April’s Charms

“I’m looking for the April thunderstorms that wash away the drab colors of the winter time; I’m looking for the spring to break wide open; to hear the phoebe and the robin and the meadowlark; to see and smell the violets and the blossoms on the apple trees; to watch the swallows sweeping low across the satin surface of the stream: to wait for ripples of the rising trout, as evening falls and nymphs emerge and all the world is sweet with scent and song and gentle colors.” Dana Storrs Lamb, “Woodsmoke And Watercress”

How easy to sit and dream of April in the Catskills! I have hunkered upon the riverbank, catching sleet in the folds of my jacket as I pulled hood and collar higher to protect my neck, ever watching the bubbling riffle below for the telltale bob of sooty wings. I have braced myself against the pull of strong currents, reaching that my fly might fall just inches closer to the bubble below that rock, hoping that it speaks more of life than of current; waited until the cold made my legs feel like the stones themselves before forcing them to bend, to move and retreat from the rush of water that threatened my footing. I have warmed myself in the glow of evening sunlight and cast a fly to subtle rings where spinners met their ends. April is everything, the birth of a season with all of the trimmings!

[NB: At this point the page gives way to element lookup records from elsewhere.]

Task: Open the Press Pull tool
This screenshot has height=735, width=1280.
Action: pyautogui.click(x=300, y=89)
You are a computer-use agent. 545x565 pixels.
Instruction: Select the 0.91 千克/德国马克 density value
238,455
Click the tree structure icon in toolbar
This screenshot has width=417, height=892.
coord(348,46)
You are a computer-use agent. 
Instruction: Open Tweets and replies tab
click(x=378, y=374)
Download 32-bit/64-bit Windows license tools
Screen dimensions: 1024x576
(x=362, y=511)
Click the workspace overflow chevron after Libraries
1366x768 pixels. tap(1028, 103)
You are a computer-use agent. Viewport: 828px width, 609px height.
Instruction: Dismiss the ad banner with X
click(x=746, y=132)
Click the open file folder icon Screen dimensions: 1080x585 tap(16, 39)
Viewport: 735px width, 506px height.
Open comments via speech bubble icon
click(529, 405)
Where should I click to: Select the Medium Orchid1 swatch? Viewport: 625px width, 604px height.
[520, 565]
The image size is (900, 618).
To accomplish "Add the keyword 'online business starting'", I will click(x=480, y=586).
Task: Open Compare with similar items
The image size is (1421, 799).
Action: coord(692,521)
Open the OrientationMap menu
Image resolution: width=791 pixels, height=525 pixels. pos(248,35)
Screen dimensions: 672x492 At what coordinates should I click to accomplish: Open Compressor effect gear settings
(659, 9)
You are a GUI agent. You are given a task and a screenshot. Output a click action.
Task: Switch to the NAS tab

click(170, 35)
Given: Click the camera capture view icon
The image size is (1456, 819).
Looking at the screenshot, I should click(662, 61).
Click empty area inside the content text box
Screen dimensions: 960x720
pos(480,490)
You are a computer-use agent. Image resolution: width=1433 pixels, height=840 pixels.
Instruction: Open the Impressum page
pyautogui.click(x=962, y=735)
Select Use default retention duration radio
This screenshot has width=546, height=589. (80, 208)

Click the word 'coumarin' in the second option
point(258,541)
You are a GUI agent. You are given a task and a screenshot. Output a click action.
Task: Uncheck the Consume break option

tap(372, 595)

Hunting riverbanks with polished cane, the fly boxes brimming with winter’s creativity, the latest answer for trout too cautious to come to the angler’s call. I relish even those early days, when experience knows the answer the heart resists; not yet…

Nothing quite so lights up the senses as that first glimpse of movement, of life at the surface of the cold, sparkling waters. My eyes search for proof, a mayfly drifting by point blank, the bulge and wink amid all the frenzy of the current that says rise. When at last my senses are rewarded, when the mission becomes one of casting rather than walking, the surge in my heart is bliss. The cast feels different somehow, though I have made them by the millions the muscles and joints don’t respond with the same smoothness, but the line unfurls, the fly alights… and the season begins at last. Those muscles remember as the line grows taught, the cane arches boldly and the ancient reel speaks.

Endless days spent searching, and at last the flies come. Chances are the first engagement is brief, enough to see them clearly, to know they are real and alive, but no more. The hours dwindle in vain searching – there must be a rise! It may be another day, perhaps a few before the search is fully rewarded. The spirits toy with April weather!

Eighty-six days until my steps quicken upon the riverbank, and my hand squeezes the cork with purpose. It is 19 degrees at dawn here in Crooked Eddy.